The composition described above has surprising properties when introduced into the apparatus shown in FIG. 1 for substantial saponification of the present invention and processed through the apparatus, as shown below, and has hardness, foaming, dissolving power and transparency. It produces light colored soaps that have the same at least equivalent physical properties and at the same time have much better aroma stability than that obtained by the batch process.

In FIG. 1, as a method of practicing the present invention, the composition is separated into a mixture of the first and second components, ie, into the respective first and second separation tanks 11, 12. Each mixture was pumped from tanks 11 and 12 by speed control pumps 13 and 14 and sent to mixing tank 15 enclosed by water jacket 16 respectively, and then the first and second mixed mixtures. (These are carefully controlled by individually adjusting the speeds of the feed pumps 13 and 14 to maintain their stoichiometric equilibrium in the mixing tank 15.) The second mixing tank (enclosed by the water jacket 20) 19) by the third speed control pump 18. Special additional ingredients may be added to the composition in this part of the process. In the tank 19 the mixture is mixed again with the added mixture and sent through a discharge tube 21 to a suitable mold 22 and further detailed operation is described in detail below.
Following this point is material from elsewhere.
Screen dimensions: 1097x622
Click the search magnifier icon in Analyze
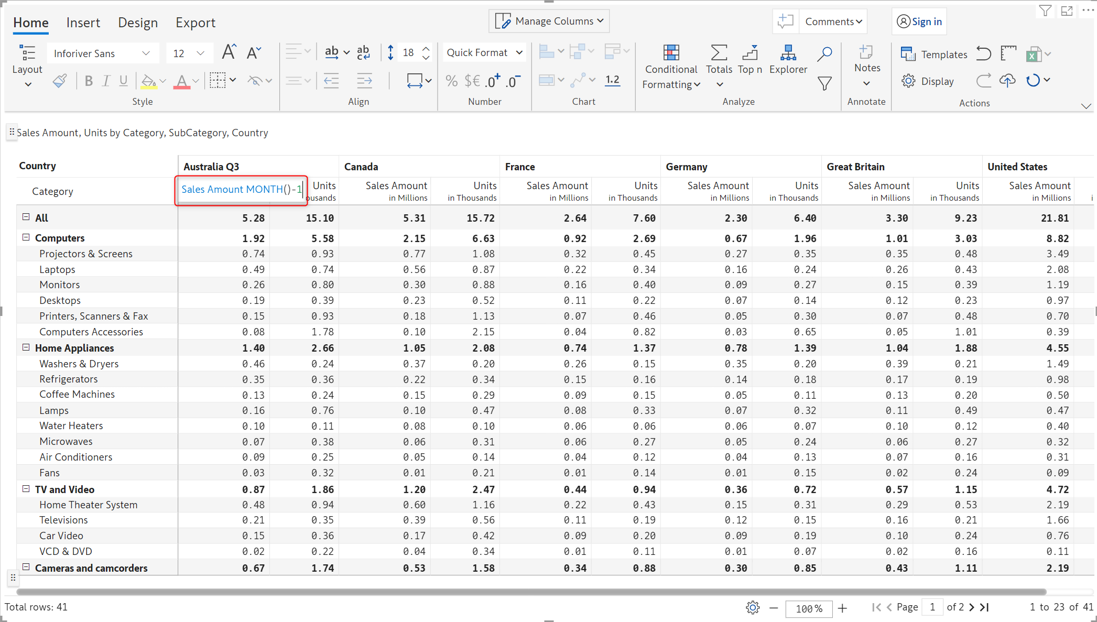tap(824, 53)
A suitable water heater 23 is placed in the adjacent water jacket 16 and supplies water heated to about 90 ° C. to the water jacket 16 through an inlet tube. The water is sent to the jacket 20 through a suitable pipe 24, and then water from the jacket 20 is stripped through a suitable pipe 25, which may be adjusted for drainage (not shown), or a heater ( 23 may be withdrawn into reservoir 26, and in either case special equipment may be required.

Regardless of the mixture, the soap bars produced herein are formed by flowing a heated (60 ° C. to 85 ° C.) soap mixture into the bar mold and then processed into the same shape. It will be described in more detail below.

The mold 22 filled with the mixture preferably places a suitable conveyor system 28 for transporting the mold 22 into a cooler 29 containing a refrigerant of about -30 to 6 ° C obtained by freezing. The mold 22 filled with the mixture maintains cooling at this temperature for 5 to 45 minutes to produce an acceptable hardness (about 120 + 40), amorphous and stain-free transparent bar (see below). Examples 12 and 13)

The hardness here is measured in millimeters by using a hardness tester (Penetrometer, Precision Scientific, Chicago, Ill.) The depth of penetration of the bar with a 50g needle in a given time. The greater the depth of penetration, the softer the soap bar. Finally the bar is separated from the mold and packaged in the usual manner to prepare for commercial use.

The following examples are intended to further the understanding of the present invention and do not limit the present invention.

Example 1

Transparent soap bars are prepared according to the two-tank process of the present invention. 1st tank and 2nd tank The mixtures A and B shown below are introduced, respectively. Each tank was preheated to 70-80 ° C. and the components were pumped in stoichiometric amounts into a mixing tank surrounded by a hot water jacket and stirred in the mixing tank to saponify.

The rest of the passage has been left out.